[Data to process start]

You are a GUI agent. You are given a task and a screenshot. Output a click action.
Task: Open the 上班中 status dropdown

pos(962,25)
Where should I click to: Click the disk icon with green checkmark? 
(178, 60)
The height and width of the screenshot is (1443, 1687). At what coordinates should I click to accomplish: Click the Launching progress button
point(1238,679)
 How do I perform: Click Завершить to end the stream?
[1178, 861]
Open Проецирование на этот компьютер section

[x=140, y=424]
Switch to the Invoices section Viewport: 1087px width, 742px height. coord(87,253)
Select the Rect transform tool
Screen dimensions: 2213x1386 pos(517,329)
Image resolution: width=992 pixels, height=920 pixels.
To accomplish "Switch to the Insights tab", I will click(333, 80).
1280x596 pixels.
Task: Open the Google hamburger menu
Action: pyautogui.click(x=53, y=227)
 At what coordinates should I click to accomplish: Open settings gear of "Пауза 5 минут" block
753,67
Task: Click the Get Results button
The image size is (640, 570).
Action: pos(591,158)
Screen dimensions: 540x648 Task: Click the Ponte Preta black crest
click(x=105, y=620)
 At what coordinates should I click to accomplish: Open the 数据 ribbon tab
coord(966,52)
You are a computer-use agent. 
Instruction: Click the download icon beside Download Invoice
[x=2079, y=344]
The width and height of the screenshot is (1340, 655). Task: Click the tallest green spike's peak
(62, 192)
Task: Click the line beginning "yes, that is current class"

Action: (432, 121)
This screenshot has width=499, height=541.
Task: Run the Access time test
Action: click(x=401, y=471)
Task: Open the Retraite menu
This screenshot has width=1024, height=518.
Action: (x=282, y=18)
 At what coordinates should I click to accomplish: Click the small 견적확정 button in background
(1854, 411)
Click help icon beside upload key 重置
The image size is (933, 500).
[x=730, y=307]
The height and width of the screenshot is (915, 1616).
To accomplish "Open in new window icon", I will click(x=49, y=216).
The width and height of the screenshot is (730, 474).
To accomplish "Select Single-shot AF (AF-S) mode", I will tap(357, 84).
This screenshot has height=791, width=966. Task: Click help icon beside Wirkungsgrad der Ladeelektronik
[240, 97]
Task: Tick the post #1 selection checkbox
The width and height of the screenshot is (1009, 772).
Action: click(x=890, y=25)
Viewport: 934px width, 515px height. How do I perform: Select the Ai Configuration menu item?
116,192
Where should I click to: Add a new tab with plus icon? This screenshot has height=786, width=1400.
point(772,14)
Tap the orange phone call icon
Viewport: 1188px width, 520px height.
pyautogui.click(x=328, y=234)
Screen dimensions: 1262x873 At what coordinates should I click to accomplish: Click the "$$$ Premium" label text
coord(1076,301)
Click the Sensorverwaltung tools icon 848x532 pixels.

[Data to process end]

What is being asked: Copy every row above, word for word, with nothing changed.

Complete answer:
You are a GUI agent. You are given a task and a screenshot. Output a click action.
Task: Open the 上班中 status dropdown

pos(962,25)
Where should I click to: Click the disk icon with green checkmark? 
(178, 60)
The height and width of the screenshot is (1443, 1687). At what coordinates should I click to accomplish: Click the Launching progress button
point(1238,679)
 How do I perform: Click Завершить to end the stream?
[1178, 861]
Open Проецирование на этот компьютер section

[x=140, y=424]
Switch to the Invoices section Viewport: 1087px width, 742px height. coord(87,253)
Select the Rect transform tool
Screen dimensions: 2213x1386 pos(517,329)
Image resolution: width=992 pixels, height=920 pixels.
To accomplish "Switch to the Insights tab", I will click(333, 80).
1280x596 pixels.
Task: Open the Google hamburger menu
Action: pyautogui.click(x=53, y=227)
 At what coordinates should I click to accomplish: Open settings gear of "Пауза 5 минут" block
753,67
Task: Click the Get Results button
The image size is (640, 570).
Action: pos(591,158)
Screen dimensions: 540x648 Task: Click the Ponte Preta black crest
click(x=105, y=620)
 At what coordinates should I click to accomplish: Open the 数据 ribbon tab
coord(966,52)
You are a computer-use agent. 
Instruction: Click the download icon beside Download Invoice
[x=2079, y=344]
The width and height of the screenshot is (1340, 655). Task: Click the tallest green spike's peak
(62, 192)
Task: Click the line beginning "yes, that is current class"

Action: (432, 121)
This screenshot has width=499, height=541.
Task: Run the Access time test
Action: click(x=401, y=471)
Task: Open the Retraite menu
This screenshot has width=1024, height=518.
Action: (x=282, y=18)
 At what coordinates should I click to accomplish: Click the small 견적확정 button in background
(1854, 411)
Click help icon beside upload key 重置
The image size is (933, 500).
[x=730, y=307]
The height and width of the screenshot is (915, 1616).
To accomplish "Open in new window icon", I will click(x=49, y=216).
The width and height of the screenshot is (730, 474).
To accomplish "Select Single-shot AF (AF-S) mode", I will tap(357, 84).
This screenshot has height=791, width=966. Task: Click help icon beside Wirkungsgrad der Ladeelektronik
[240, 97]
Task: Tick the post #1 selection checkbox
The width and height of the screenshot is (1009, 772).
Action: click(x=890, y=25)
Viewport: 934px width, 515px height. How do I perform: Select the Ai Configuration menu item?
116,192
Where should I click to: Add a new tab with plus icon? This screenshot has height=786, width=1400.
point(772,14)
Tap the orange phone call icon
Viewport: 1188px width, 520px height.
pyautogui.click(x=328, y=234)
Screen dimensions: 1262x873 At what coordinates should I click to accomplish: Click the "$$$ Premium" label text
coord(1076,301)
Click the Sensorverwaltung tools icon 848x532 pixels.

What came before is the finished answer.